“Well, we’re pretty dramatic people,” laughs The Tea Club’s Dan McGowan when questioned about the sense of theatre that saturates their music. “I’ve loved film scores for a long time and really loved the music in 90s video games, which were so dramatic and emotional. In fact, I struggle to write something that isn’t epic or dramatic and it’s almost like I don’t like it unless it has that.”
It’s that internal, demanding quality control that has aided The Tea Club’s rapid development over the last seven years. Initially centred on the writing partnership of brothers Patrick and Dan McGowan, the pair passed through a number of high school bands before settling on a line-up to record their debut album, General Winter’s Secret Museum, in 2008. Musically, their influences are pronounced, with a clear adoration of the 70s prog pioneers at the forefront of their sound.
“The first band I fell in love with was King Crimson and that band kind of mystified me,” confirms Pat. “It was the perfect time for me and I just got hold of anything of theirs that I could find. So that opened up a whole world of music for me. I then discovered all the 70s bands and got into Yes, Genesis, Magma and Van der Graaf Generator. I was listening to that as a teenager when my friends were all listening to Metallica. But I also love some of the late-90s bands like …Trail Of Dead and The Flaming Lips too.”
“We all have a shared taste in 70s prog and some modern stuff,” adds keyboard player Joe Dorsey. “But everyone in the band will bump heads with someone over one or two bands. We make people listen to stuff they normally wouldn’t listen to. For example, our drummer [Dan Monda] isn’t a big Magma fan but we make him listen to it all the time. We all meet every weekend and practise but in the night we’ll stay up late and push each other to listen to some new stuff they would normally hate.”
Although forcing fellow band members to endure music they openly loathe may sound like an SAS torture training technique, the results have been stirring. For all the avowed love for the aforementioned acts, The Tea Club have an endearing and distinct sound that’s far removed from some of the substandard, 70s imitator acts. It may be bold to suggest it, but had this band existed in that era, it’s likely they would now be revered alongside those pioneers. Critically, rather than merely relying on a trusted blueprint, a recurring theme they’re keen to stress is an internal resolve to keep maturing their music.
“The thing that’s always in the back of our mind is that we’re trying to get better with each album and song,” says Pat. “There’s a constant striving to improve and progress. We really try to experiment, push ourselves into places we wouldn’t normally go and try to avoid being formulaic about things. We like to throw unexpected things into the mix and see what happens. When we’re writing, we know we’re on to something when we get that chill down the spine. We might be playing around with a riff or a chord change and when we stumble on something and get that feeling, we know we’re heading down the right path. That sort of informs our writing process.”

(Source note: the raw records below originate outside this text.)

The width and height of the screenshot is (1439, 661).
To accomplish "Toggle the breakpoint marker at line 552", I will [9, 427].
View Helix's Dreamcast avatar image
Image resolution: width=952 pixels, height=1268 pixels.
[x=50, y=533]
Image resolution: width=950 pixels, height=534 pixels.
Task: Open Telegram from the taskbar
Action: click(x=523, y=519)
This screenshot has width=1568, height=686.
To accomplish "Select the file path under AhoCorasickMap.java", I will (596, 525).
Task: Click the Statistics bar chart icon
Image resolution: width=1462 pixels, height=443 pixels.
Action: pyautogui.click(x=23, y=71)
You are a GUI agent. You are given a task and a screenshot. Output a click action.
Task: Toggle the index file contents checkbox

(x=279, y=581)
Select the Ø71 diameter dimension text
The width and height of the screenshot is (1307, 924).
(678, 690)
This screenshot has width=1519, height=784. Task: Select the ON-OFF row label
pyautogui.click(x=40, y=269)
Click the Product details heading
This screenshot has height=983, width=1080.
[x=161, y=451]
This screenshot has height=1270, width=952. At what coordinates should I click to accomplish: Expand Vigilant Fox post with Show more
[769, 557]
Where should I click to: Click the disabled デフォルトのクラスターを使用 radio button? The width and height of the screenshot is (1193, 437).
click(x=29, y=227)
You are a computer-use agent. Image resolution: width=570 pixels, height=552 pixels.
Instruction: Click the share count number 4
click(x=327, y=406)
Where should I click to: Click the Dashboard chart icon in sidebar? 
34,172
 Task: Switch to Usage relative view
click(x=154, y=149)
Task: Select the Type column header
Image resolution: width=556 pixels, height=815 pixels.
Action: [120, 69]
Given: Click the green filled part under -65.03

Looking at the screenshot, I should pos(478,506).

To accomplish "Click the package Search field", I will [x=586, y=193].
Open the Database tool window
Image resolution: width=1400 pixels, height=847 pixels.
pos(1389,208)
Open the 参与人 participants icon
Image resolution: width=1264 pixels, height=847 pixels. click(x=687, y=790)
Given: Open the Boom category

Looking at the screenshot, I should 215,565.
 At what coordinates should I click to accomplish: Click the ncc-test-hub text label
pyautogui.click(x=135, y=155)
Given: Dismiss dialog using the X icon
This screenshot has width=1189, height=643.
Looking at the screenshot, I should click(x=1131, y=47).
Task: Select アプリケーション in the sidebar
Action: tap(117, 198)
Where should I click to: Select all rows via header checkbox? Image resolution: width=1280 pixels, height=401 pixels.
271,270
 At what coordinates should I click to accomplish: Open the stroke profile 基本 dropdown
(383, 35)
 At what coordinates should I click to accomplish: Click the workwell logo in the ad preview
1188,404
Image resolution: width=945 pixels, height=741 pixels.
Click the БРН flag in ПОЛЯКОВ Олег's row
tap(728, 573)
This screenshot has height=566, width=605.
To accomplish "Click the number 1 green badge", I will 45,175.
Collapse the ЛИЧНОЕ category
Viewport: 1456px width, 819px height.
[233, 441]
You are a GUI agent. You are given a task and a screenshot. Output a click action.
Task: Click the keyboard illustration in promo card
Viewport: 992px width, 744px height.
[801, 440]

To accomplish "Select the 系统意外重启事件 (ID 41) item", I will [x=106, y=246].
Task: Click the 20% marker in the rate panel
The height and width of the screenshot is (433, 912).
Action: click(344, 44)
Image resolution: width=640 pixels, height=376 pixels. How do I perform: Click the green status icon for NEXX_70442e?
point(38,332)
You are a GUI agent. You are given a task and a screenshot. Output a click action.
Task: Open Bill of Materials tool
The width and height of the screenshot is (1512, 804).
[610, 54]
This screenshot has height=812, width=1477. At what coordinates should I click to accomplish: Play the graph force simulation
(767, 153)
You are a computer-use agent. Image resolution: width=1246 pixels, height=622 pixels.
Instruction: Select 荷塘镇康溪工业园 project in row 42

Those spine-tingling moments are numerous on their latest album, Grappling, where instead of relying on the writing skills of the McGowan brothers, there has been a collaborative approach that has proved fruitful: there’s a cohesion that has far exceeded the talent shown on previous releases. Indeed, that attitude of trying things for the sheer hell of it led to the creation of one of the tracks, as bassist Jamie Wolff explains.
“The song Dr. Abraham was originally two separate songs and it was Pat who suggested we try to smash them together,” he says. “That sounded really inappropriate at the time, but we tried it. Of course, we had to adapt it a bit, but it really worked and that’s an example of us being open to different approaches.”
On stage, there are similarities to Genesis, mostly due to frontman Dan McGowan’s spoken, storytelling introductions to the songs. It’s something he admits the rest of the band aren’t necessarily always keen on, but he believes it’s a perfect opportunity to explain the lyrical concepts to the audience.
“I do try to add a theatrical element because the stories are very abstract, much to the chagrin of the rest of the band,” he says. “The lyrics make sense to me but not to a lot of other people and I kind of like that. I like to be creative in every aspect and feel it’s a missed opportunity if I don’t do it. It probably goes down better with those in the audience who aren’t progressive fans. They’re not there judging or comparing as there’s no point of reference for them. We aren’t trying to emulate prog bands from the 70s but just trying to engage with the audience’s imagination.”
“Thankfully our music can transcend a lot of genres,” adds Pat. “We worked hard on our presentation and trying to make it a very engaging artistic experience. So we can get away with playing some of the trendier venues because we’re kind of like that cool, weird band, you know? When the pioneers of prog in the 70s were coming on the scene, they didn’t know they were prog bands – they were just making interesting music. I think that attitude is coming around again.”